Ok, then what is different between the above and ROPC? Not much. The difference is where the login form comes from. In an SPA, the app is known to be from the TLS/SSL authenticated server. So this is all-but identical to having the form rendered directly by the server. Either way, you trust the site via TLS/SSL. For a mobile app, the form is known to be from the app developer via the app signature (apps from Google Play, Apple Store, etc. are signed). So, again, there is a trust mechanism similar to TLS/SSL (no better, no worse, depends on the store, CA, trusted root distributions, etc.).
In both scenarios, a token is returned to prevent the application from having to resend the password with every request (which is why HTTP Basic authentication is bad).
In both scenarios, the authentication server MUST be hardened to the onslaught of attacks that any Internet facing login server is subjected. Authorization servers don't have this problem as much, because they delegate authentication. However, OAuth2 password and client_credentials profiles both serve as de facto authentication servers and, thus, really need to be tough.
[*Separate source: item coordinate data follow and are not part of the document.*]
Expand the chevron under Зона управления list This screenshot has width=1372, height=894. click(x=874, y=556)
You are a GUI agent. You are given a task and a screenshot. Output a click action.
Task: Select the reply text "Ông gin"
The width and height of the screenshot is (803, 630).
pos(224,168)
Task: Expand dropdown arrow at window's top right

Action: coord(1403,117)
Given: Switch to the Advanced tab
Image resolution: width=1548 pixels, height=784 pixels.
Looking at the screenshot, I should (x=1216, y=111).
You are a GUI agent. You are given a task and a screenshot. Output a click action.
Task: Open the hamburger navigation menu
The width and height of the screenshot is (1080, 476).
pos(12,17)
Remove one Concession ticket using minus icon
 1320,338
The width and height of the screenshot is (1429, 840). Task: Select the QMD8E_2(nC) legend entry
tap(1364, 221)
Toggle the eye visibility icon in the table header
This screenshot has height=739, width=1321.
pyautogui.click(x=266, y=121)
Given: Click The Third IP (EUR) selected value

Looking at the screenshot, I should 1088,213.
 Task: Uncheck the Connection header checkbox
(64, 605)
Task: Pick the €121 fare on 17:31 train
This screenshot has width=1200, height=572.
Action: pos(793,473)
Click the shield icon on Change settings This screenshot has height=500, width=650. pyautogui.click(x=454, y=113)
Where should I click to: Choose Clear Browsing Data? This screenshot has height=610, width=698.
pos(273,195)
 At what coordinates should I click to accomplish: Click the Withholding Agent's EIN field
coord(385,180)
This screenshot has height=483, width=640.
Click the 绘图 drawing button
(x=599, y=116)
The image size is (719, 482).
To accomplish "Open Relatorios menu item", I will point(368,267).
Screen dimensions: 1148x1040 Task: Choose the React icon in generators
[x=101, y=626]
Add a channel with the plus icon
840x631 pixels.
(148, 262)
Why would you prefer ROPC over an HTML form? Non-interactive cases, such as a CLI, are a common use case. Most CLIs can be considered confidential and, thus, should have both a client_id and client_secret. Note, if running on a shared OS instance, you should write your CLI to pull the client secret and password from a file or, at least, the standard input to avoid secrets and passwords from showing up in process listings!
Native apps and SPAs are another good use, imo, because these apps require tokens to pass to REST services. However, if these apps require cookies for authentication as well, then you probably want to use the Authorization Code or Implicit flows and delegate authentication to a regular web login server.
Likewise, if users are not authenticated in the same domain as the resource server, you really need to use Authorization Code or Implicit grant types. It is up to the authorization server how the user must authenticate.
If 2-factor authentication is in use, things get tricky. I haven't crossed this particular bridge yet myself. But I have seen cases, like Attlassian, that can use an API key to allow access to accounts that normally require a 2nd factor beyond the password.
Note, even when you host an HTML login page on the server, you need to take care that it is not wrapped either by an IFRAME in the browser or some Webview component in a native application (which may be able to set hooks to see the username and password you type in, which is how password managers work, btw). But that is another topic falling under "login server hardening", but the answers all involve clients respecting web security conventions and, thus, a certain level of trust in applications.
A couple final thoughts:
If a refresh token is securely delivered to the application, via any flow type, it can be safely stored in the browser/native local storage. Browsers and mobile devices protect this storage reasonably well. It is, of course, less secure than storing refresh tokens only in memory. So maybe not for banking applications ... But a great many apps have very long lived sessions (weeks) and this is how it's done.
Do not use client secrets for public apps. It will only give you a false sense of security. Client secrets are appropriate only when a secure OOB mechanism exists to deliver the secret and it is stored securely (e.g. locked down OS permissions).